Frits Scholten belicht Rubens' betekenis voor de contemporaine beeldhouwkunst in Antwerpen en brengt die in verband met zijn academische opvattingen over de eenheid van schilderkunst en sculptuur. Andrew Hottle gaat in op Rubens' betrokkenheid bij het medium grafiek. Hij concludeert dat de specifieke opdrachten onder de naar Rubens' werk gemaakte prenten, behalve om hun evidente publicitaire doeleinden, voor de schilder eveneens belangrijk waren, omdat zij zijn talrijke contacten met de sociale en intellectuele elite van zijn tijd heel duidelijk illustreren.
Hoezeer Rubens' kerkelijke opdrachten in Antwerpen de uitdrukking waren van de contrareformatorische opvattingen wordt aangetoond in een drietal case studies over zijn bedrijvigheid voor diverse Antwerpse kloosterkerken. Cynthia Lawrence beklemtoont dat Rubens' schilderij ter verheerlijking van Christus' reële aanwezigheid in de geconsacreerde hostie (1609-10), dat bestemd was voor het H. Sacramentsaltaar in de Dominicanenkerk, verzoening benadrukt tussen de roomse opvattingen en deze van de ‘afvallig’ geworden ex-katholieken. Barbara Haeger betoogt hoe Rubens in zijn Ongeloof van Thomas voor de Minderbroederskerk (1613-15) naar voren brengt hoe het zien van de Verrezen Christus de weg naar de Verlossing is. Antien Knaap gaat in op de tussen 1617 en 1621 door Rubens uitgevoerde plafondschilderijen van de voormalige Jezuïetenkerk. Zij betoogt dat het programma van het ensemble meer biedt dan de traditionele typologische vergelijking tussen taferelen uit het Oude en het Nieuwe Verbond. Meer bepaald heeft het beeldprogramma ook een band met de patristische literatuur, waardoor het ganse ensemble een zo ruim mogelijke moot van de bevolking kon aanspreken. Waar voor iedereen het oude typologische verband duidelijk moet zijn geweest, daar kon de meer intellectuele stand van de Antwerpse samenleving ook de complexere dwarsverbanden tussen de in beeld gebrachte thema's interpreteren.

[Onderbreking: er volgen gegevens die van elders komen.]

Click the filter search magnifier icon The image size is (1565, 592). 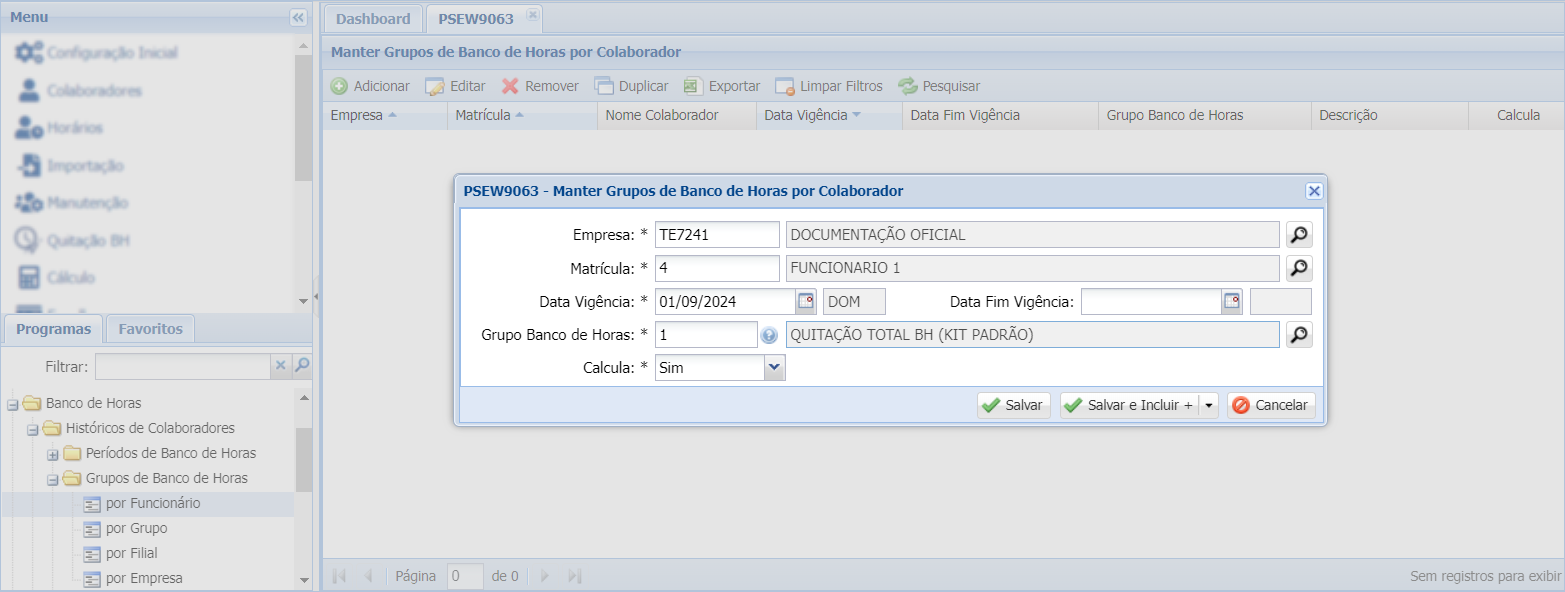pos(303,366)
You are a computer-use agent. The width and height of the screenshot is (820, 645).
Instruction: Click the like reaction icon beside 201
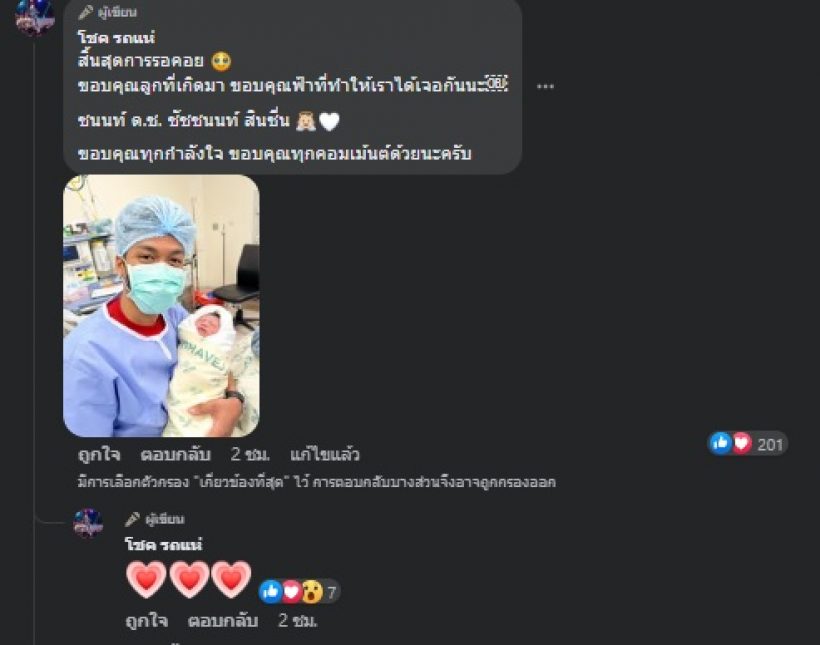[x=720, y=443]

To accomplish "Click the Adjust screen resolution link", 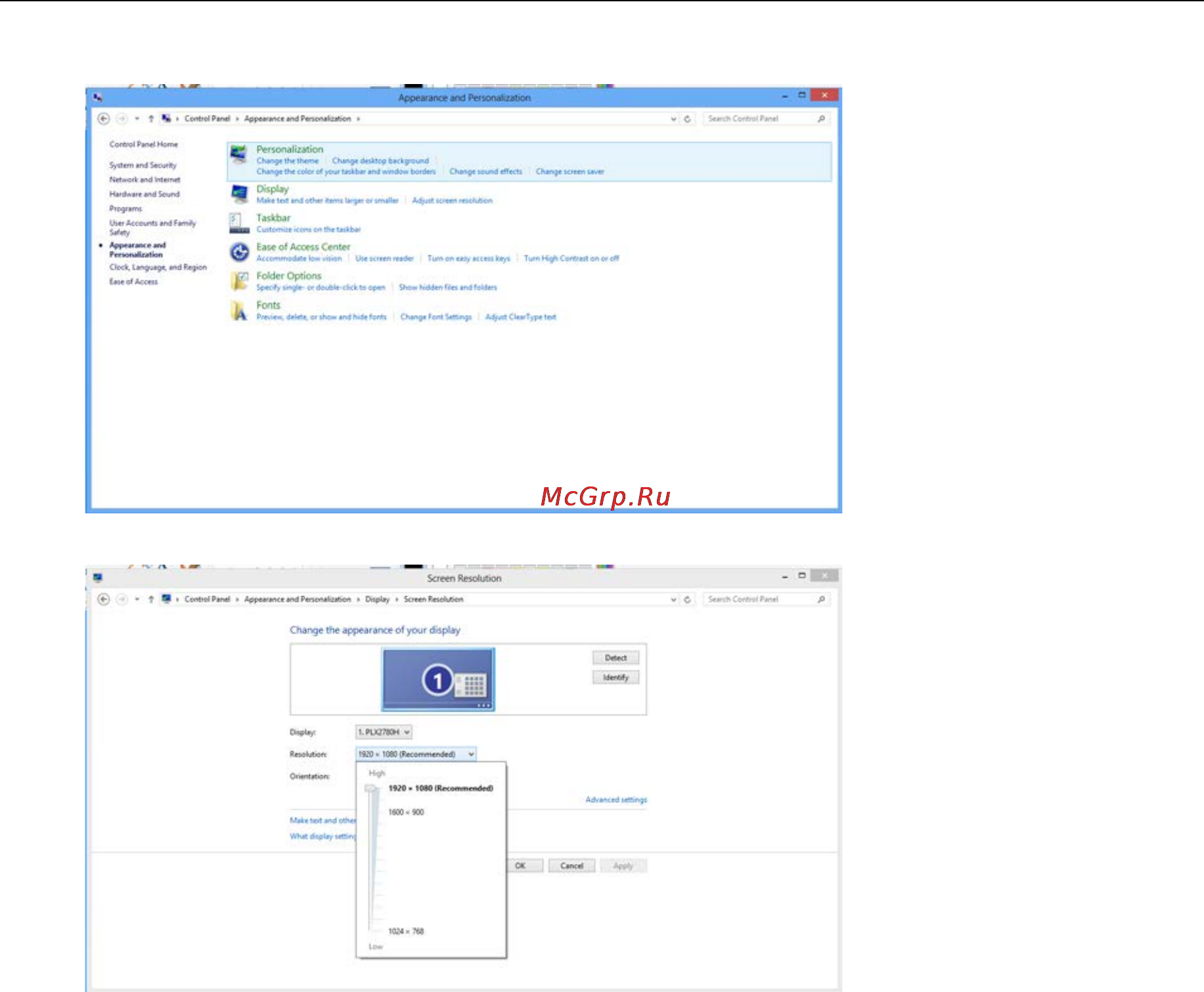I will tap(452, 201).
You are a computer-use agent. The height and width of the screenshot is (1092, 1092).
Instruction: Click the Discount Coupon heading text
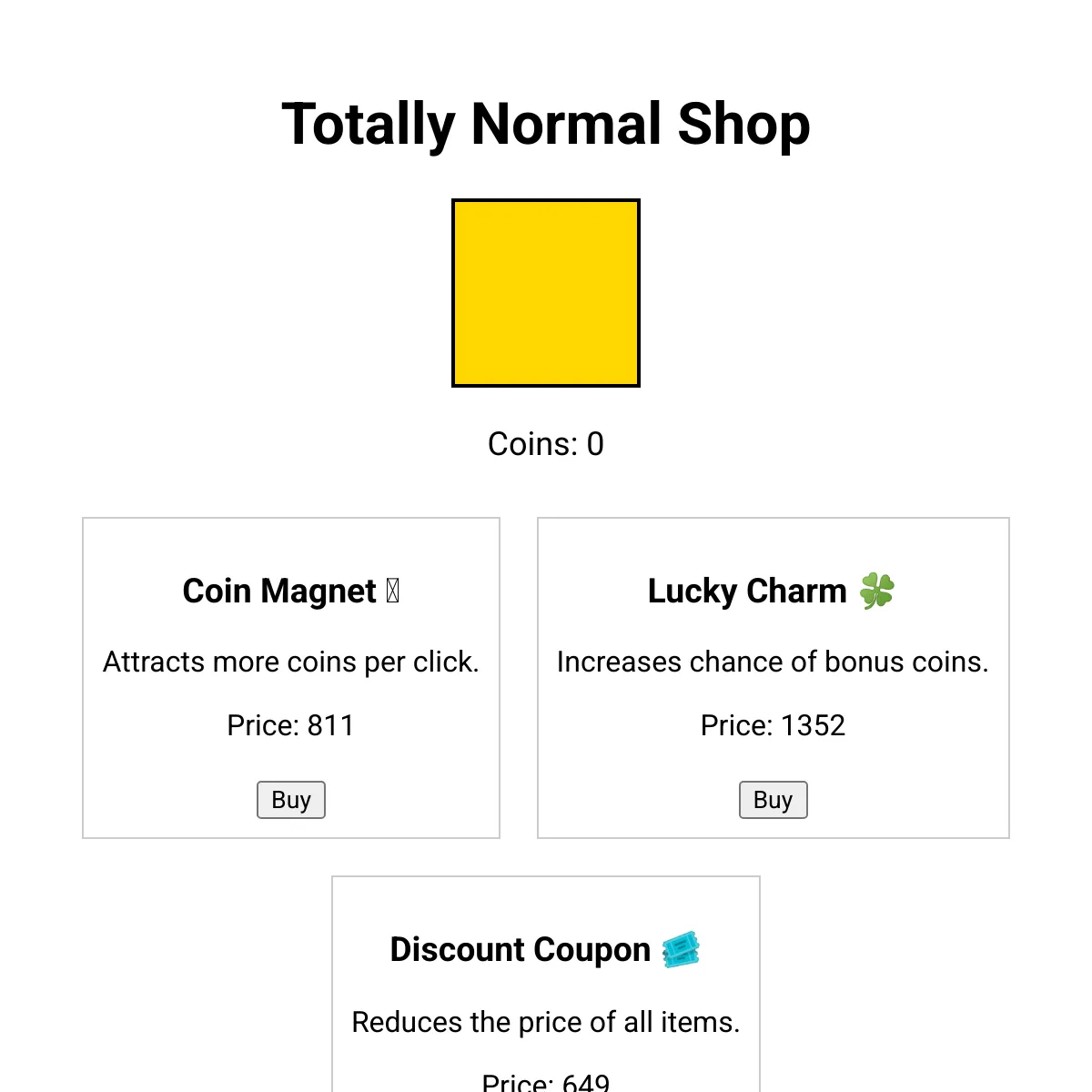click(x=521, y=950)
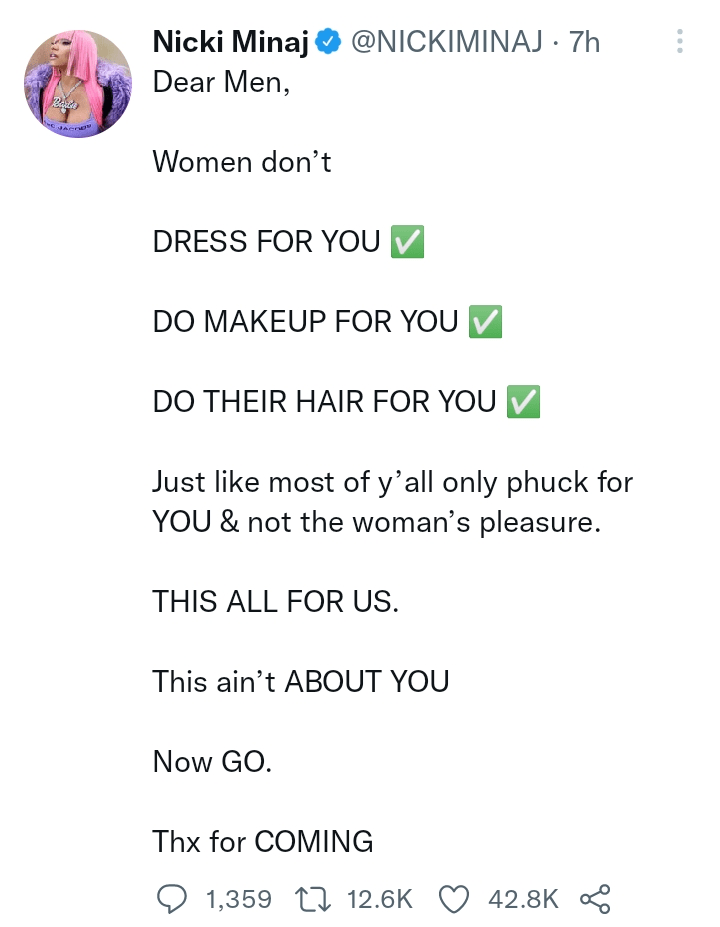Click the "Thx for COMING" closing line

tap(263, 841)
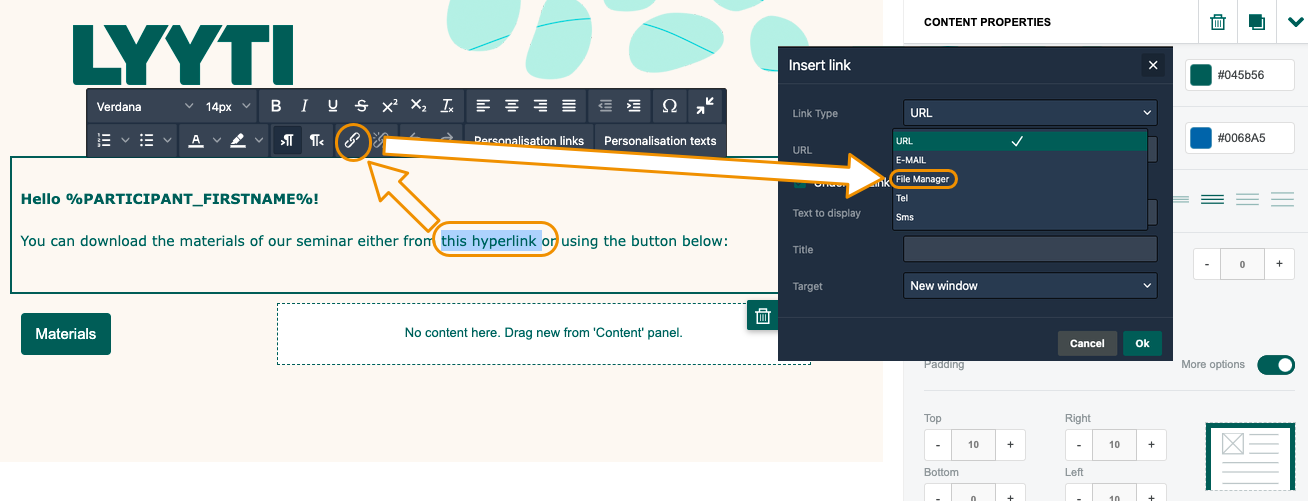Screen dimensions: 1308x501
Task: Increase Top padding with plus button
Action: pos(1010,444)
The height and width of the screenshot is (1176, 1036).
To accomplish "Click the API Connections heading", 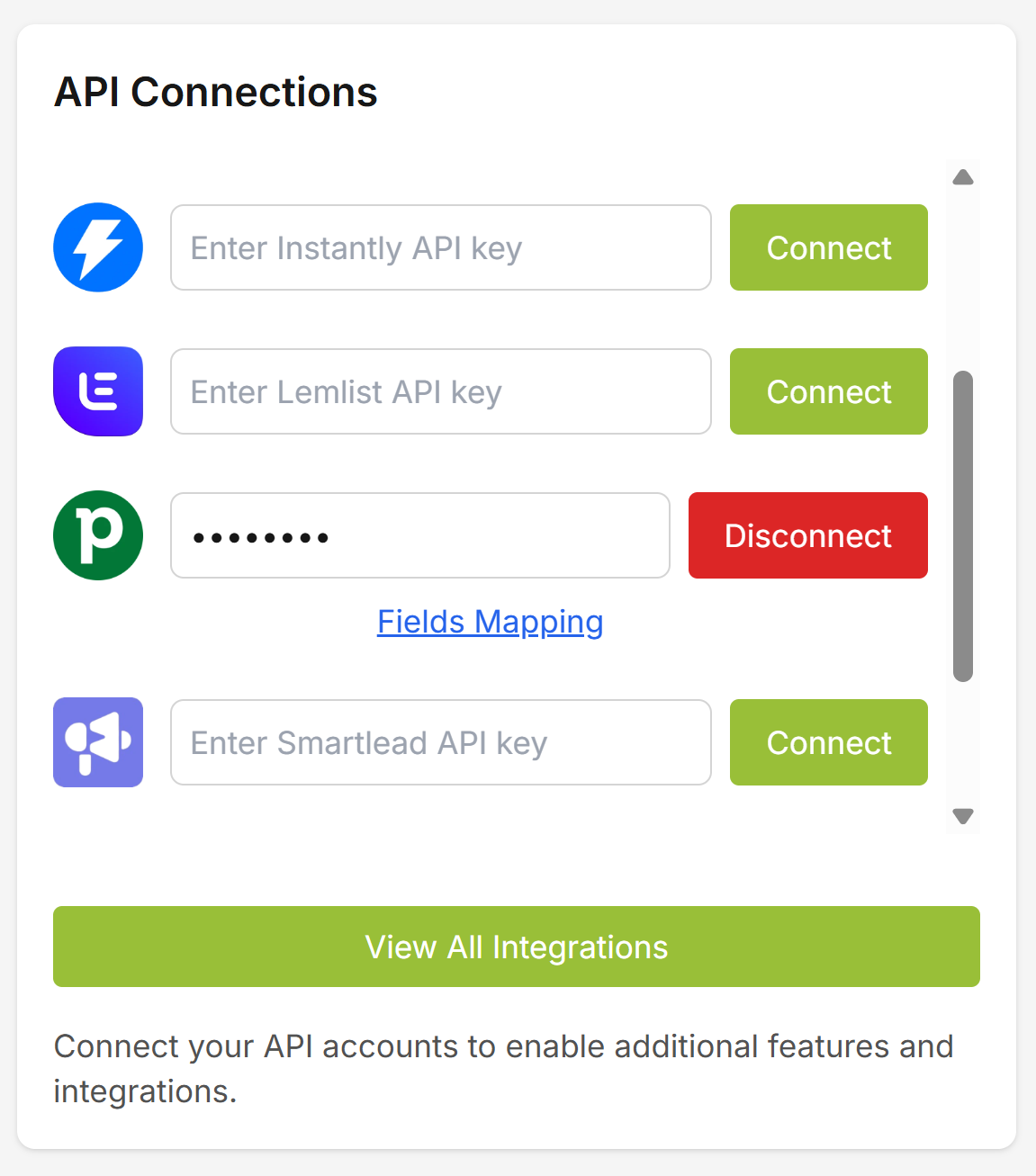I will (216, 91).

Meteen na zijn terugkeer in Antwerpen ontwikkelde Rubens ook een heel persoonlijk allegorisch systeem, dat wordt gekenmerkt door een ogenschijnlijk ongecompliceerde realistische beeld-en motieventaal. Ulrich Heinen belicht aldus Rubens als schilder van politieke allegorieën. In twee andere bijdragen wordt in deze context ingegaan op de wijze waarop Rubens in een aantal gevallen ook zijn eigen vakmanschap allegoriseert. Lucy Davis beschouwt Rubens' late Bacchusvoorstellingen als allusie op zijn eigen creativiteit, terwijl Eveliina Juntunen ingaat op de verzinnebeelding in Rubens' Juno en Argus van 1611 van ook in de Nederlanden gangbare kleurtheoretische overwegingen.
Rubens vis à vis zijn Vlaamse tijdgenoten is een ander aspect dat in deze bundel belicht wordt. Elizabeth Honig gaat in op de samenwerking tussen Rubens en zijn oudere vakgenoot Jan Brueghel, terwijl Karolien De Clippel stilstaat bij de wisselwerking tussen het werk van de late Rubens en het oeuvre van de door hem zo bewonderde Adriaen Brouwer.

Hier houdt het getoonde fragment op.